_Aim of the task_. Among the entries below, one stretch runs from the line that contains "Click the China" through the line that contains "Task: Turn off Show hop results switch". Repeat that stretch exactly, ends included, and only that.

Dataset items

++++++

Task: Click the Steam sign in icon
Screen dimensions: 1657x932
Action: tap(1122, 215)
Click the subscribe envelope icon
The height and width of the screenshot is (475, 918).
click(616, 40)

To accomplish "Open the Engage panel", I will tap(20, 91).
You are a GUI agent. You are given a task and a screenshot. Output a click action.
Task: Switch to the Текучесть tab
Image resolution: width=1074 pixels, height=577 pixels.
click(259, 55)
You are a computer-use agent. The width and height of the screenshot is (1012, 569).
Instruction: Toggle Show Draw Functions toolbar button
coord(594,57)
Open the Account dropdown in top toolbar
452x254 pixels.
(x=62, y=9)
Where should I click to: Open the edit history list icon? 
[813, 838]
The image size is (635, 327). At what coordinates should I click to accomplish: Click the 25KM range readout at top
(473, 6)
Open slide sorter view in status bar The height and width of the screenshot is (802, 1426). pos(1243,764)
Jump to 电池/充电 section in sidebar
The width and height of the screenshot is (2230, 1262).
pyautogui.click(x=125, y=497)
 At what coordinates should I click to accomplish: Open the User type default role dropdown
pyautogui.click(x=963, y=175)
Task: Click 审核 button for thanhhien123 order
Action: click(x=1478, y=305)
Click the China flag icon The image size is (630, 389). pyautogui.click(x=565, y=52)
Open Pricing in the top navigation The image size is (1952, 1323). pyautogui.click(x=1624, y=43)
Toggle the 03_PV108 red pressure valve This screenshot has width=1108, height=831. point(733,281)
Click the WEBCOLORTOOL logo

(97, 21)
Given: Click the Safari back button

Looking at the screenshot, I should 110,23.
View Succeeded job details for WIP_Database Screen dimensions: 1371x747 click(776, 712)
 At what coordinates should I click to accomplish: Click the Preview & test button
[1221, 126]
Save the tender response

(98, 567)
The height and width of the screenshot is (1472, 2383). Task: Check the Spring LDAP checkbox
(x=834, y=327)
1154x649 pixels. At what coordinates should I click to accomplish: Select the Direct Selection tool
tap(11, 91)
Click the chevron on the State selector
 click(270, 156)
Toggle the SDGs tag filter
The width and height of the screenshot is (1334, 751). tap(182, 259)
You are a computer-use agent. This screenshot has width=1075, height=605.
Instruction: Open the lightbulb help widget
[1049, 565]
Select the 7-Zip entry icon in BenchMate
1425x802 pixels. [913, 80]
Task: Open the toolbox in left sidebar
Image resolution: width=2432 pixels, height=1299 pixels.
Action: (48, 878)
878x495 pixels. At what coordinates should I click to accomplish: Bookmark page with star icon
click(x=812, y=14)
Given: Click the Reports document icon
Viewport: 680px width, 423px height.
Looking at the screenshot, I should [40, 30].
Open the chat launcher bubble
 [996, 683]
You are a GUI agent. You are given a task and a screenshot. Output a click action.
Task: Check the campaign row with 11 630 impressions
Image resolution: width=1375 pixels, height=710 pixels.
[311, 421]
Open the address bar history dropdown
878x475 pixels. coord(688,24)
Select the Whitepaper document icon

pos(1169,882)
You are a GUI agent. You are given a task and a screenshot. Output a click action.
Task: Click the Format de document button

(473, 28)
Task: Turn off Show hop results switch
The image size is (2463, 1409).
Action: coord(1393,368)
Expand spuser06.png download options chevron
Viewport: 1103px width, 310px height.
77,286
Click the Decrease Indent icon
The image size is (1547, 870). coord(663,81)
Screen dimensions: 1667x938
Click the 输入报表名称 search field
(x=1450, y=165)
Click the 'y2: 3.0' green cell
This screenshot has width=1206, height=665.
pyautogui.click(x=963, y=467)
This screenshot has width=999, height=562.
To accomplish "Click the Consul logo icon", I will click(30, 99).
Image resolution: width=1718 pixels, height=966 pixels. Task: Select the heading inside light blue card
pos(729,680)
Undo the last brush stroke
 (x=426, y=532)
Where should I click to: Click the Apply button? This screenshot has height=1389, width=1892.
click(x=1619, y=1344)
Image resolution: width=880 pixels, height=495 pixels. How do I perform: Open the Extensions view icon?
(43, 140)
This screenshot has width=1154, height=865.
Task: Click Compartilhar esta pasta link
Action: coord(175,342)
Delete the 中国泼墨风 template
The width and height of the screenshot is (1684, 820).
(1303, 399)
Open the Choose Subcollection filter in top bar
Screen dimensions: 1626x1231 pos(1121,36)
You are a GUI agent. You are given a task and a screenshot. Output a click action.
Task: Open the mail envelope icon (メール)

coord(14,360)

++++++

_Expected answer_.
Click the China flag icon The image size is (630, 389). pyautogui.click(x=565, y=52)
Open Pricing in the top navigation The image size is (1952, 1323). pyautogui.click(x=1624, y=43)
Toggle the 03_PV108 red pressure valve This screenshot has width=1108, height=831. point(733,281)
Click the WEBCOLORTOOL logo

(97, 21)
Given: Click the Safari back button

Looking at the screenshot, I should 110,23.
View Succeeded job details for WIP_Database Screen dimensions: 1371x747 click(776, 712)
 At what coordinates should I click to accomplish: Click the Preview & test button
[1221, 126]
Save the tender response

(98, 567)
The height and width of the screenshot is (1472, 2383). Task: Check the Spring LDAP checkbox
(x=834, y=327)
1154x649 pixels. At what coordinates should I click to accomplish: Select the Direct Selection tool
tap(11, 91)
Click the chevron on the State selector
 click(270, 156)
Toggle the SDGs tag filter
The width and height of the screenshot is (1334, 751). tap(182, 259)
You are a computer-use agent. This screenshot has width=1075, height=605.
Instruction: Open the lightbulb help widget
[1049, 565]
Select the 7-Zip entry icon in BenchMate
1425x802 pixels. [913, 80]
Task: Open the toolbox in left sidebar
Image resolution: width=2432 pixels, height=1299 pixels.
Action: (48, 878)
878x495 pixels. At what coordinates should I click to accomplish: Bookmark page with star icon
click(x=812, y=14)
Given: Click the Reports document icon
Viewport: 680px width, 423px height.
Looking at the screenshot, I should [40, 30].
Open the chat launcher bubble
 [996, 683]
You are a GUI agent. You are given a task and a screenshot. Output a click action.
Task: Check the campaign row with 11 630 impressions
Image resolution: width=1375 pixels, height=710 pixels.
[311, 421]
Open the address bar history dropdown
878x475 pixels. coord(688,24)
Select the Whitepaper document icon

pos(1169,882)
You are a GUI agent. You are given a task and a screenshot. Output a click action.
Task: Click the Format de document button

(473, 28)
Task: Turn off Show hop results switch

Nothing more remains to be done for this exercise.